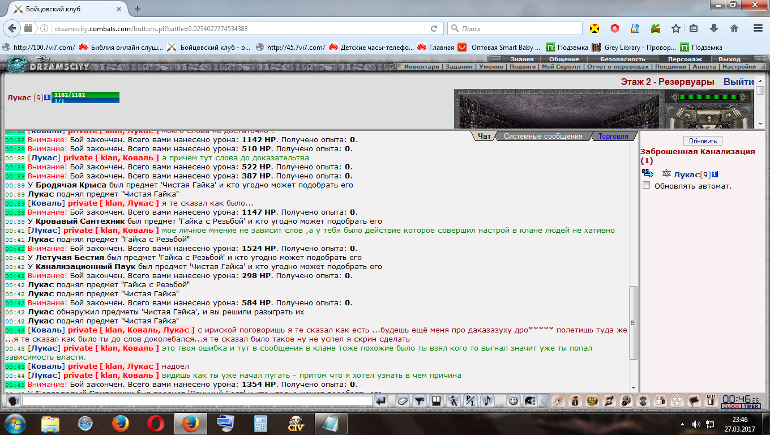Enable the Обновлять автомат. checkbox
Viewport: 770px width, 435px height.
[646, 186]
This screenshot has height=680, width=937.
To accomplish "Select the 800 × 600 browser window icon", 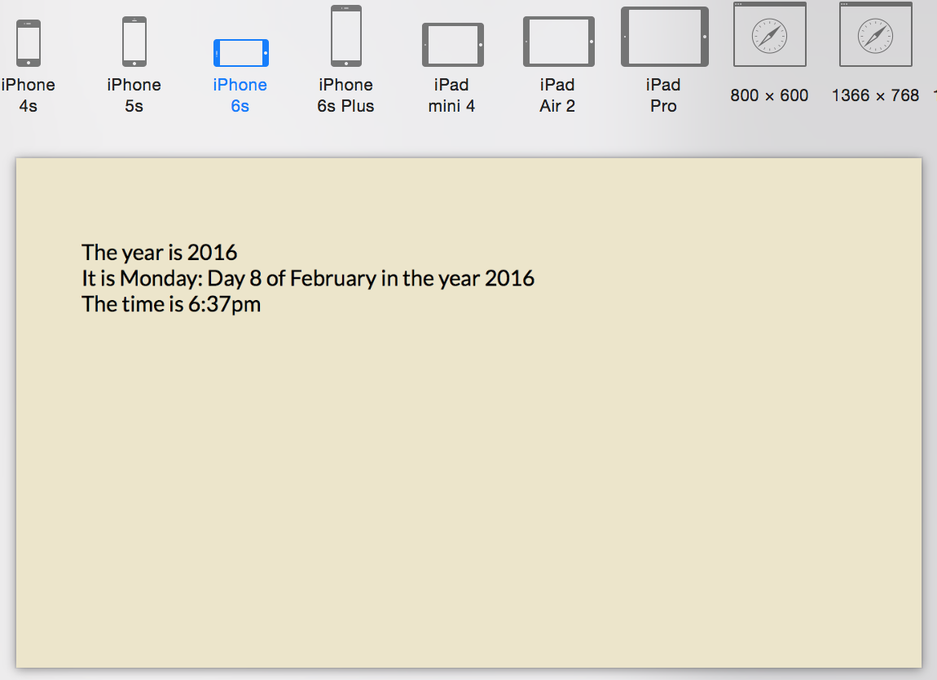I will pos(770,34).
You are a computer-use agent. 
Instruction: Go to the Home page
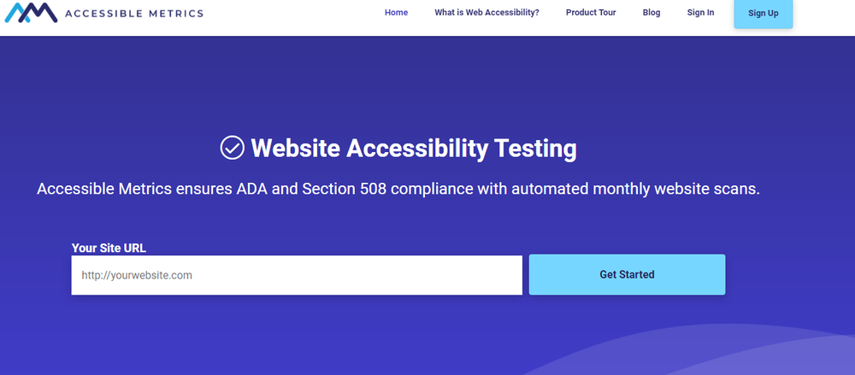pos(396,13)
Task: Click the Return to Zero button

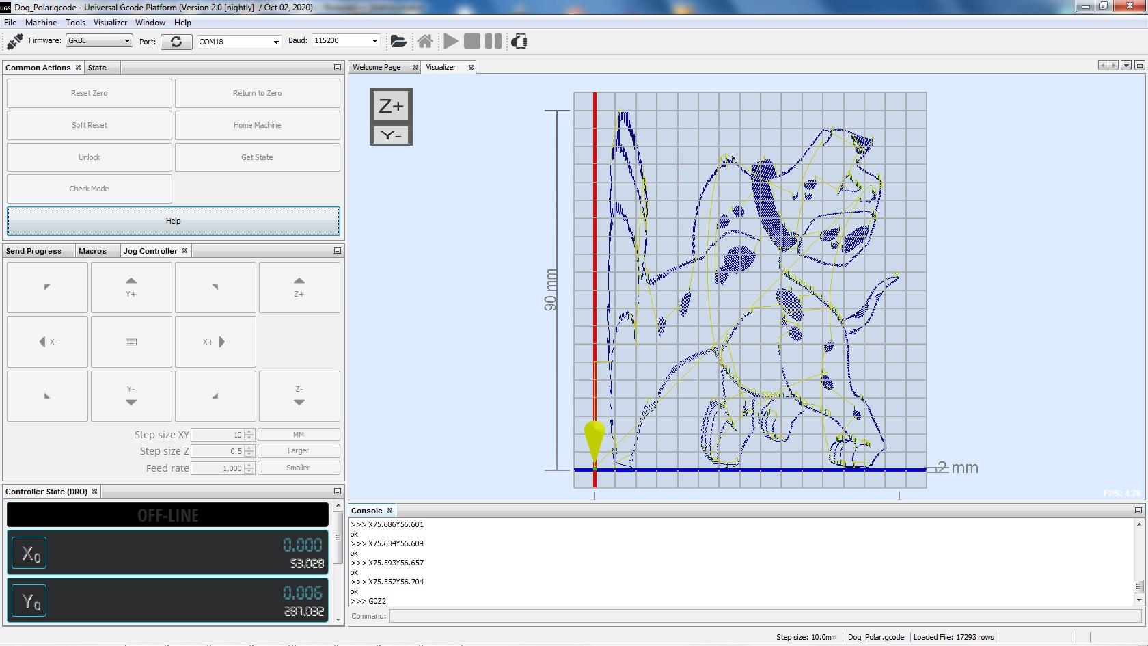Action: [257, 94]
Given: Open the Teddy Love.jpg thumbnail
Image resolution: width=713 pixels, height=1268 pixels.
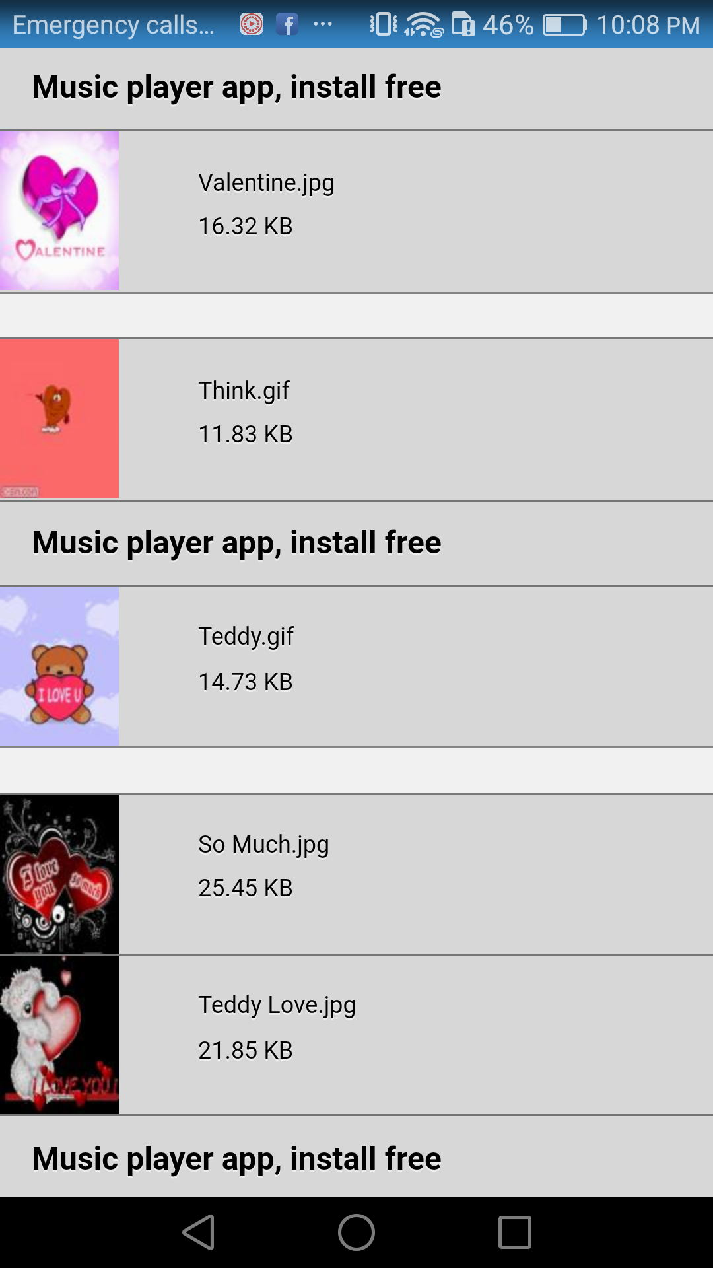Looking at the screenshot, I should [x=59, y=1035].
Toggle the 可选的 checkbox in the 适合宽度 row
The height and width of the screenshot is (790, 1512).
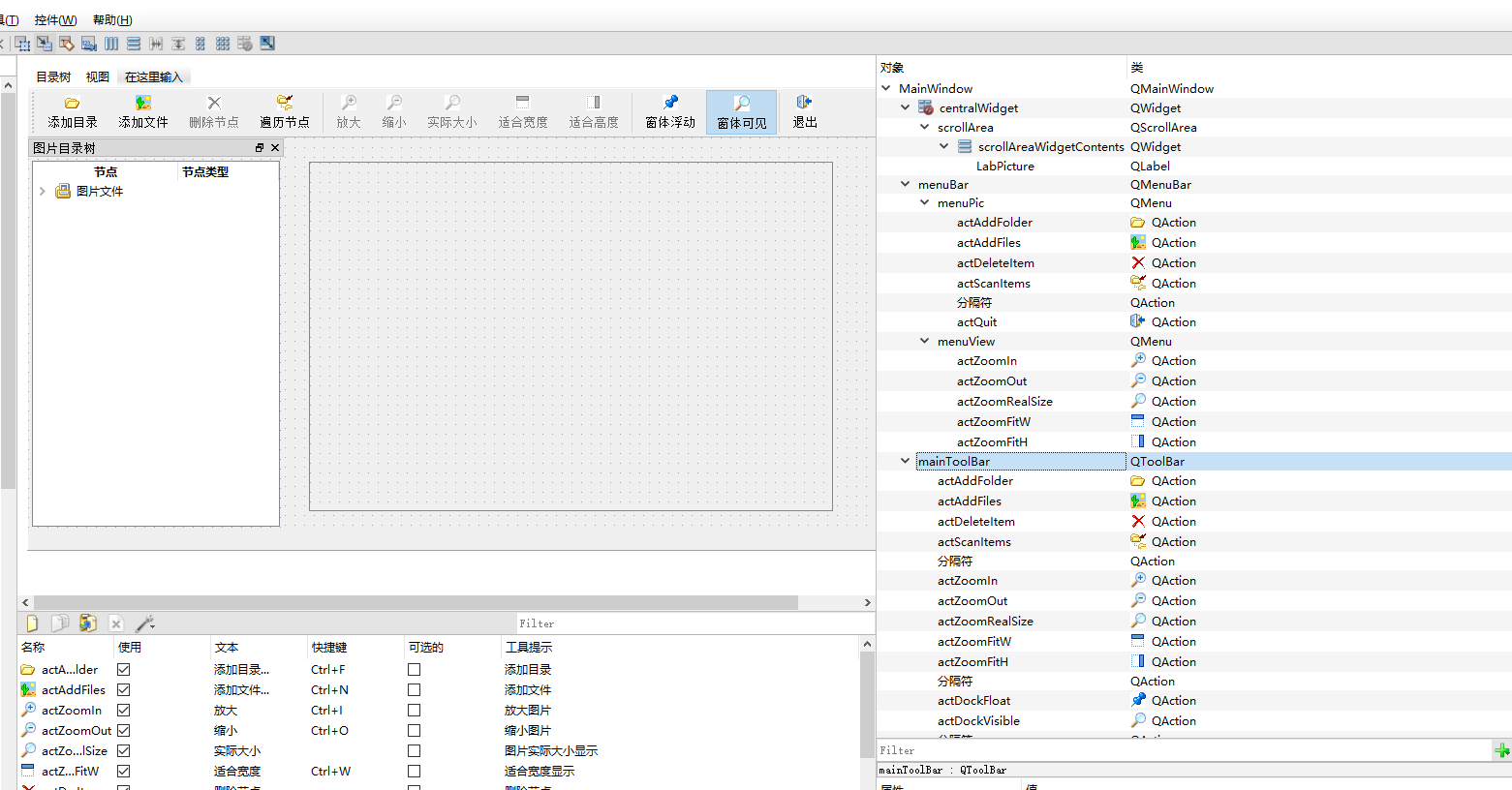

→ The problem:
All that should be printed is the run of lines above from the one with "Instruction: Go to the Home page" through the one with "Toggle the 可选的 checkbox in the 适合宽度 row", both included, exactly as given, with pictures left out.

→ Answer area:
Instruction: Go to the Home page
pos(396,13)
Task: Click the Return to Zero button

Action: [257, 94]
Given: Open the Teddy Love.jpg thumbnail
Image resolution: width=713 pixels, height=1268 pixels.
Looking at the screenshot, I should [x=59, y=1035].
Toggle the 可选的 checkbox in the 适合宽度 row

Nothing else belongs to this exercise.